### Work to complete
Please reproduce verbatim the stretch of the entries below from the line containing "Given: Click the" through the line containing "Looking at the screenshot, I should", with both of those lines included.

-- Start of Data shown --

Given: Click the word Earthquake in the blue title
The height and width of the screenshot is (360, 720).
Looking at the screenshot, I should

-- End of Data shown --
-- Start of Data shown --

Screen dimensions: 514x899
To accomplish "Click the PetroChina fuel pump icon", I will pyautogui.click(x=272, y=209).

-- End of Data shown --

### Written solution
Given: Click the word Earthquake in the blue title
The height and width of the screenshot is (360, 720).
Looking at the screenshot, I should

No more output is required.